I send another request and see the following output:

Image description

Schema tweaks

The thing is that OpenAI APIs have some restrictions regarding the schema you can use in the request. From the error above, we see that addintional_properties needs to be present in the schema and set to false. All restrictions are described in the documentation

From my perspective, the biggest restriction is that the OneOff property is not allowed. In Rust, it is common to use enums when defining domain, but it won't work with OpenAI API.

I would like to return a response similar to this

#[derive(Serialize, Deserialize)]
pub struct ScreenplayResponse {
    pub title: String,
    pub scenes: Vec<Scene>,
}

#[derive(Serialize, Deserialize)]
pub enum Scene {
    StudioScene(StudioScene),
    CutToScene(CutToScene),
    FadeOutScene(FadeOutScene),
}

// ....

I can't create JSON schema directly from this struct. My workaround is to have a different object as a response_format for the model. I will map it later to my expected shape.
To avoid OneOff limitations, I created a struct without enums

I use the newest alpha version of schemars 1.x library because I wanted to play with the functionalities it offers.

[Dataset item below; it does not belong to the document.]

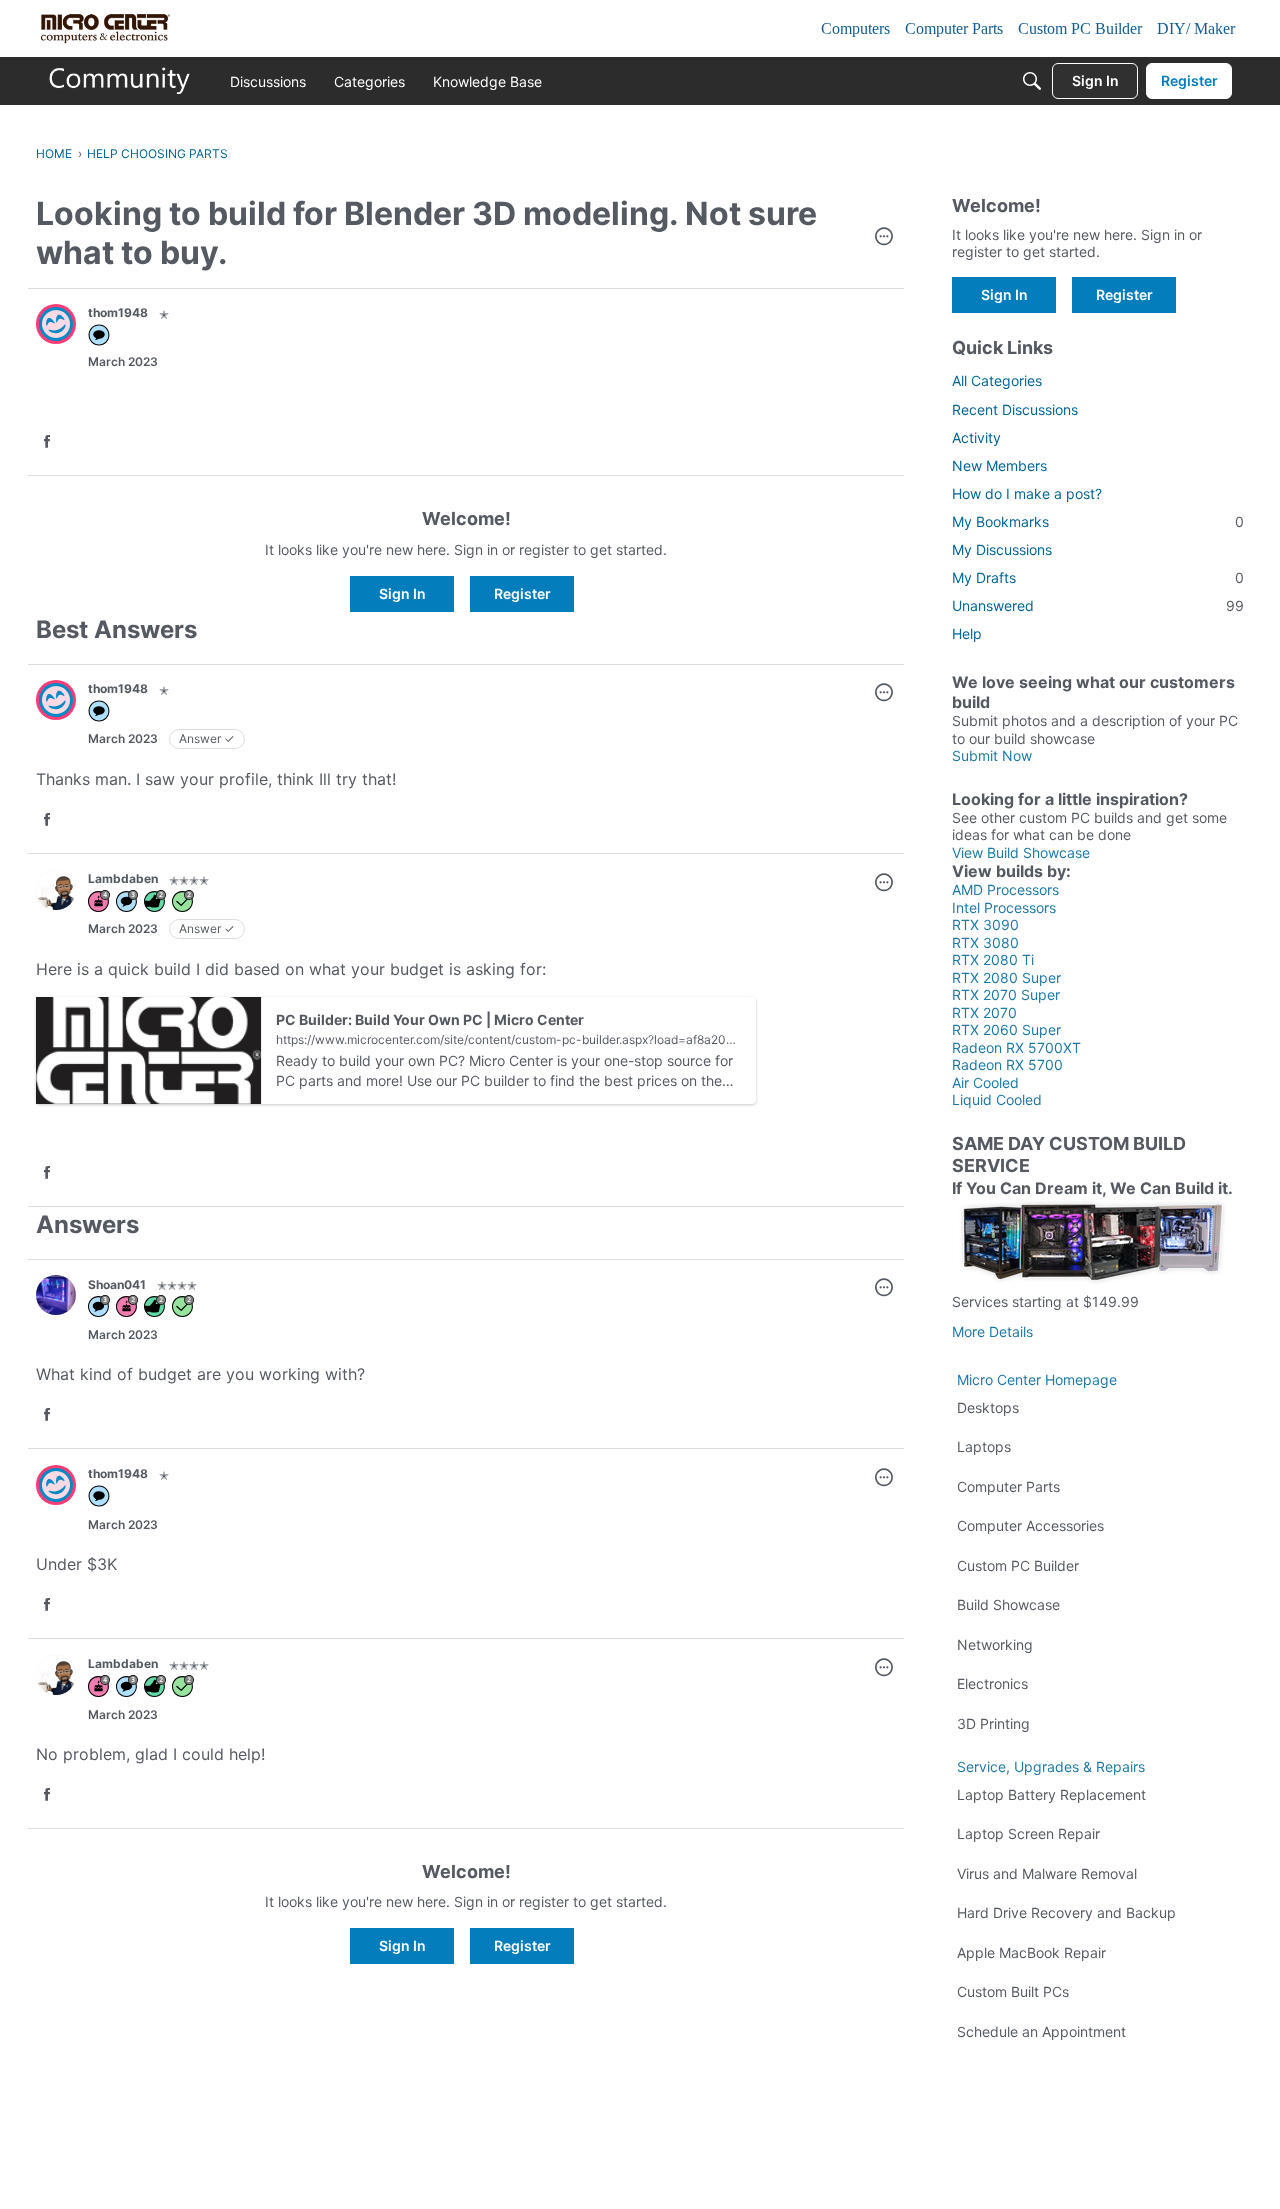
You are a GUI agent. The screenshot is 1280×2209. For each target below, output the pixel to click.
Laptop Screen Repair (1028, 1833)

#[derive(Serialize, Deserialize, JsonSchema)]
#[schemars(transform = add_additional_properties)]
pub struct Screenplay {
    pub title: String,
    pub studio_scenes: Vec<StudioScene>,
    pub cut_to_scenes: Vec<CutToScene>,
    pub fade_out_scenes: Vec<FadeOutScene>,
}

#[derive(Serialize, Deserialize, JsonSchema)]
#[schemars(transform = add_additional_properties)]
pub struct StudioScene {
    #[schemars(transform = sanitize_number)]
    pub scene_number: i32,
    pub location: String,
    pub time: String,
    pub description: String,
    pub dialogue: Vec<Dialogue>,
}

// ...

My hope is that I can receive the output anyway and sort it later on. Let's try

Image description

Ok, quite decent result!

Deployment

Let's run cargo lambda build -r

Image description

ooops.

Ok, it is a very common issue. The solution is not to use openssl, or to add openssl as a package with a vendored flag.

Sometimes, the second option is the only one if a library you are using doesn't let you differ from nativetls. Luckily, the current version of rig allows us to use reqwest-rustls flag. After checking the default flags in dosc, I see that I also need to disable default features to get rid of the default reqwest version. Here is the final Cargo.toml for my screenplay library

[package]
name = "screenplay"
version = "0.1.0"
edition = "2021"

[dependencies]
rig-core = { version = "0.10.0", features = ["reqwest-rustls"], default-features = false }
schemars = { version = "1.0.0-alpha.17", features = ["schemars_derive"] }
serde = { version = "1.0.219", features = ["derive"] }
serde_json = "1.0.140"

Now build should work seamlessly

For small POC and prototyping, cargo lambda deployment works great. I define timeout and env properties in the handler's Cargo.toml

[package]
name = "screenplay_handler"
version = "0.1.0"
edition = "2021"

[dependencies]
lambda_http = "0.13.0"

tokio = { version = "1", features = ["macros"] }
screenplay = { path = "../screenplay" }
serde = "1.0.219"
serde_json = "1.0.140"

[package.metadata.lambda.deploy]
timeout = 120
env_file = ".env"

and run

cargo lambda deploy --enable-function-url

Now I have a URL to test the function

Testing

I use Bruno to test my function

Image description

Looks good!

Summary

In this blog, I created a simple Lambda Function that calls OpenAI API and uses response_format to make sure that the result has an expected shape. The rich Rust's ecosystem, including serde and schemars makes it easy to create a typesafe bridge between LLM's answer and our system.

Having the typesafe output from LLM simplifies the pipeline and allows seamless utilization. It also allows estimating tokens' usage more precisely, as no additional steps for formatting text are needed.